Cela dit, il faut bien comprendre que si le Vatican est tellement préoccupé par l’évolution du processus politique au Moyen-Orient, c’est aussi parce qu’il compte un grand nombre d’églises dans les pays arabes et qu’il est très inquiet sur leur sort. Nous voulons que le Vatican comprenne que l’État d’Israël se sent responsable du bien-être des communautés chrétiennes et met tout en œuvre afin qu’elles bénéficient de la liberté d’accès aux Lieux saints et d’une liberté religieuse totale. De plus, nous voulons que les Chrétiens se sentent en sécurité chez nous et qu’ils puissent vivre en bénéficiant de tous les droits.

En quelque sorte, vous nous dites que les relations entre Israël et le Vatican sont à une époque charnière. Comment voyez-vous l’évolution de ces rapports?

Nous sommes à la fin d’une période de l’établissement d’un climat de confiance et je souhaite que le Vatican s’ouvre un peu plus à la coopération et à la compréhension de nos besoins. Lorsque je parle de coopération, je pense en particulier à la lutte contre le terrorisme, l’extrémisme palestinien et arabe en général. Il serait également utile que le Vatican nous aide dans nos démarches, non pas en tentant de nous imposer une solution, mais avec patience et bon sens. Au Vatican comme partout ailleurs, l’efficacité des relations réside dans la qualité des contacts entre les individus et non dans le dialogue entre ministères. Nous savons aussi que la montre du Vatican ne fonctionne pas au même rythme que celle d’Israël, où nous sommes à la quête de résultats immédiats. Le carillon de l’horloge du Vatican ne sonne pas tous les quarts d’heure, mais tous les mille ans... Nous sommes conscients de cette réalité et c’est pourquoi nous construisons nos relations lentement, pierre par pierre, avec difficultés et parfois avec certains succès. De plus, je pense que le rôle de notre ambassade dépasse celui de la simple représentativité auprès du Vatican. Notre présence ici constitue aussi un point de contact, voire de référence, entre les grandes communautés catholiques dans le monde et Israël. Depuis ici, nous développons ces contacts et tentons de comprendre comment transmettre le message d’Israël à ces communautés. En général, cela se passe ensuite par le biais de nos ambassades locales, qui connaissent très bien les pays où elles sont établies mais qui n’ont souvent pas accès aux finesses du langage nécessaire pour toucher un public qui n’est pas seulement brésilien (deux cents millions de catholiques) ou américain (soixante-cinq millions de catholiques), mais surtout catholique et proche de l’église apostolique et romaine. Je pense qu’à l’avenir, nous aurons un rôle de plus en plus important à jouer en tant que point de liaison entre Israël et le monde catholique. D’ailleurs, cela se reflète d’ores et déjà dans la lutte contre l’antisémitisme, où nous devons déployer une activité importante dans le domaine éducatif indirect.

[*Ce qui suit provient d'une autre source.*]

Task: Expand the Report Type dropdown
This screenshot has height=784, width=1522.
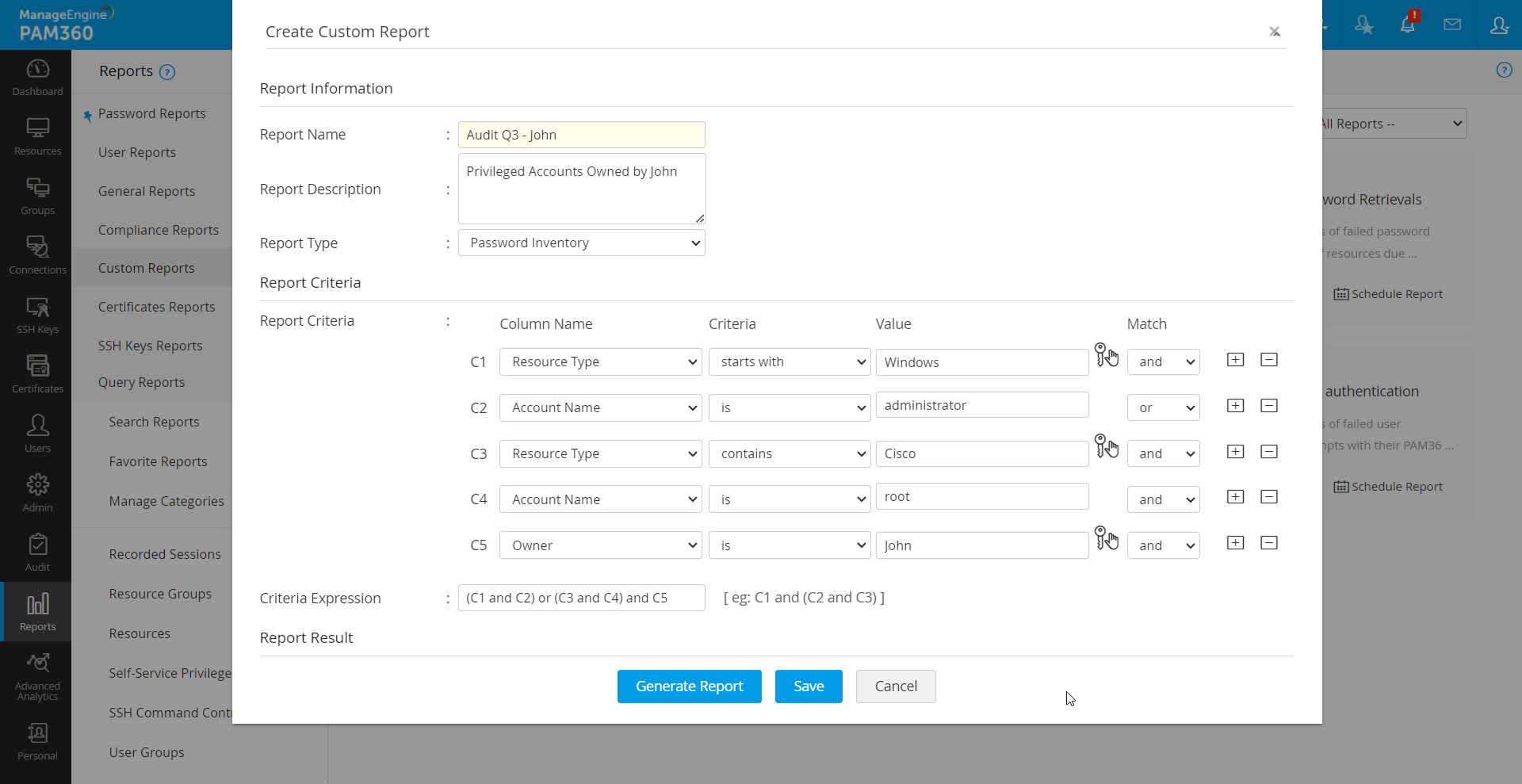Action: point(581,243)
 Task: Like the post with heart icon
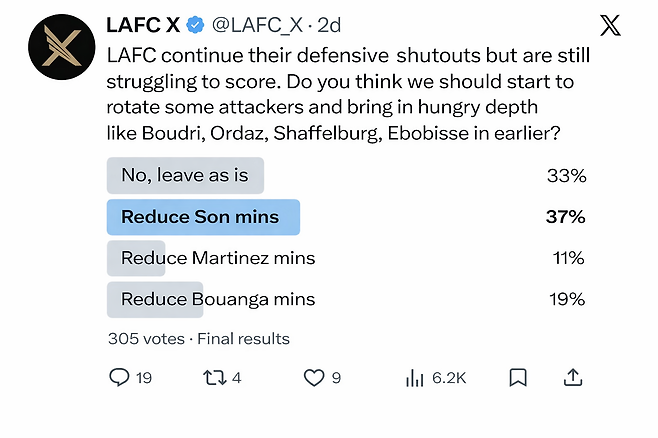(314, 378)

Tous les éléments dont vous nous avez parlé sont sommes toutes assez techniques. Mais en votre qualité d’ambassadeur d’Israël, vous êtes avant tout l’ambassadeur du peuple juif. A ce niveau, il existe un différend très important entre l’Église et la Synagogue. Comment traitez-vous cet aspect de votre mission?

Comme je vous l’ai dit au début de notre entretien, la question religieuse fait partie des trois piliers qui régissent nos relations avec le Vatican. Dans cet esprit, l’un des paragraphes les plus importants de l’accord fondamental signé en 1993 porte sur le dialogue interreligieux. Cet aspect de nos rapports est donc confié aux autorités rabbiniques en Israël, qui sont en contact permanent avec leurs homologues du Vatican. Au mois de novembre prochain aura lieu une nouvelle séance de dialogues religieux au cours de laquelle des questions fondamentales morales et religieuses seront évoquées. Le dialogue est fondé sur la base des bases, les Dix Commandements, qui sont aussi un code de vie en société. Dans ce domaine, l’ambassade n’est pas directement impliquée dans les pourparlers, elle joue un rôle de coordinateur. Nous mettons naturellement nos services à disposition afin que toutes ces démarches soient facilitées au maximum.

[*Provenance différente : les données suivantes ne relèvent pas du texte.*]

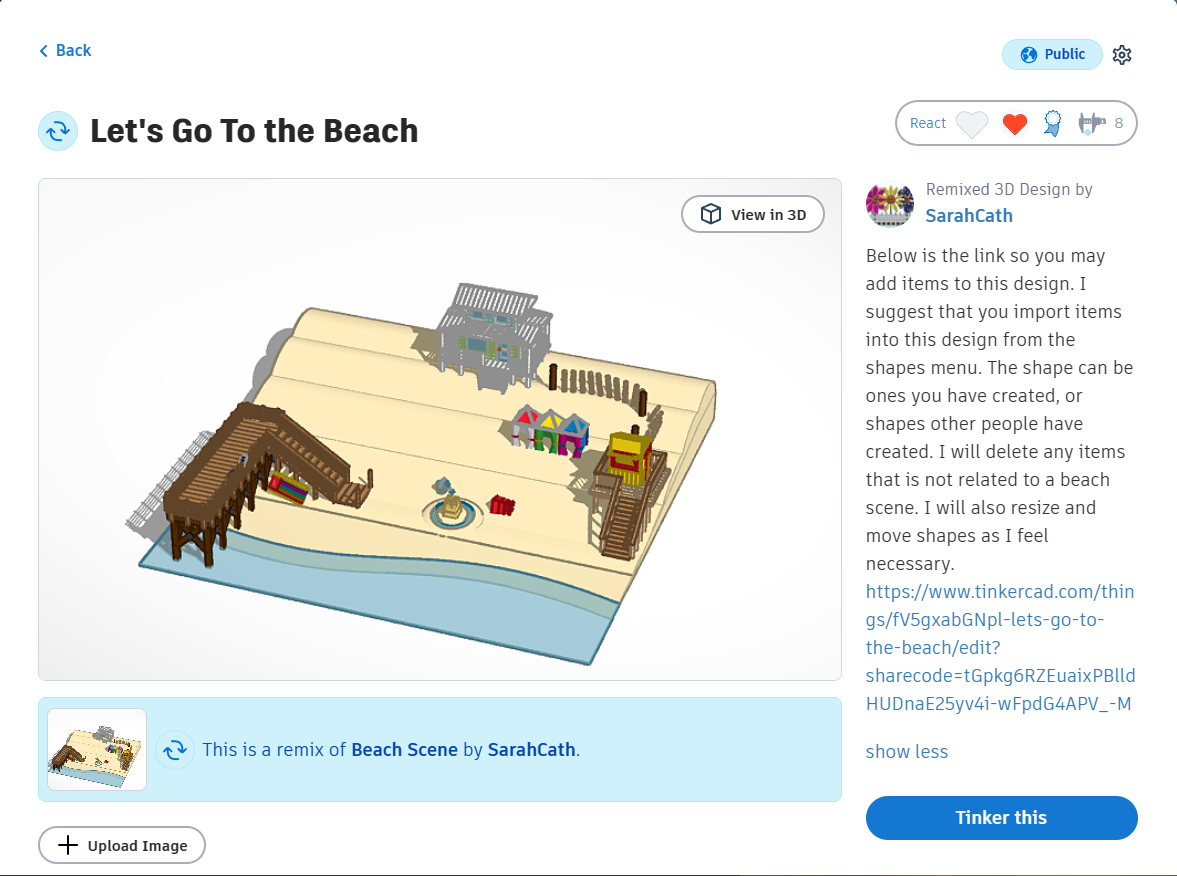Open SarahCath's flower avatar
This screenshot has height=876, width=1177.
coord(890,203)
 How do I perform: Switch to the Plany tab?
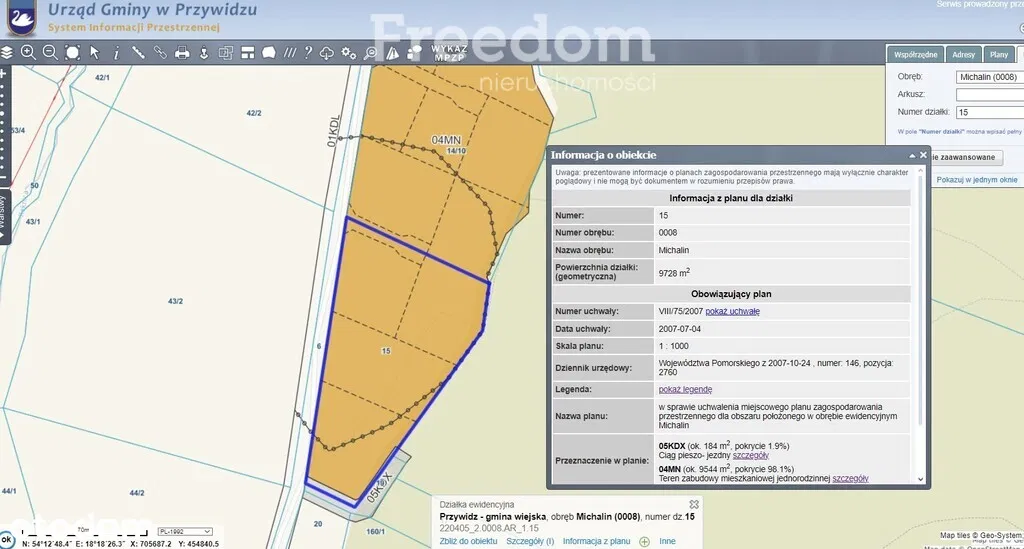coord(998,54)
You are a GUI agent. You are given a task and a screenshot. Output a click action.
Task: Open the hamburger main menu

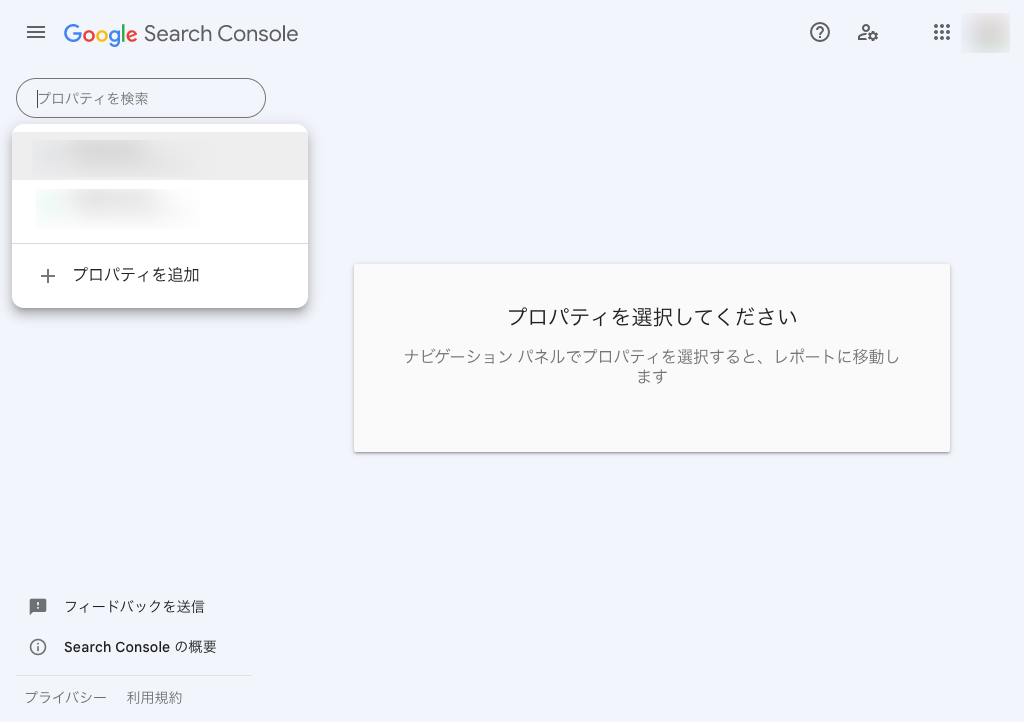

Qu’en est-il des archives du Vatican concernant la Shoa?

Pour l’instant, elles restent fermées et inaccessibles.

Il est bien connu que le Vatican dispose d’un vaste patrimoine de livres rituels et d’objets cultuels juifs. Est-ce là un sujet que vous évoquez avec vos homologues ?

A ce jour, le Vatican a accepté d’établir un catalogue de ces objets. Nous sommes au début d’un long processus qui risque d’avancer au rythme de «l’horloge du Vatican», mais le seul fait que nous ayons obtenu un accord sur cette question constitue déjà un point très positif en soi.

Les relations entre Israël et le Vatican sont complexes et difficiles. Malgré tout, l’impression prévaut que vous êtes positif quant à leur avenir, pourquoi ?

Je tire mon optimisme de plusieurs sources et parce que dans l’ensemble, nous vivons avec des hauts et des bas une évolution favorable de nos relations bilatérales. Cela dit, je voudrais citer ici l’exemple d’une coopération effective entre Israël et le Vatican, qui n’est prévue dans aucun traité. Au sud du Sahara, dans la région du Sahel, vit une population catholique, certes minoritaire, qui souffre d’un problème de transport d’eau. Or il existe une simple technologie, mise au point en Israël, qui répond parfaitement à ce genre de situation. Aujourd’hui, un projet financé par le Vatican permet à la population locale d’apprendre, par les enseignements d’experts israéliens délégués sur place, comment récupérer et transporter cette eau, source de vie si précieuse. Ceci démontre qu’il n’est pas nécessaire que toutes les formes de coopération soient uniquement politiques...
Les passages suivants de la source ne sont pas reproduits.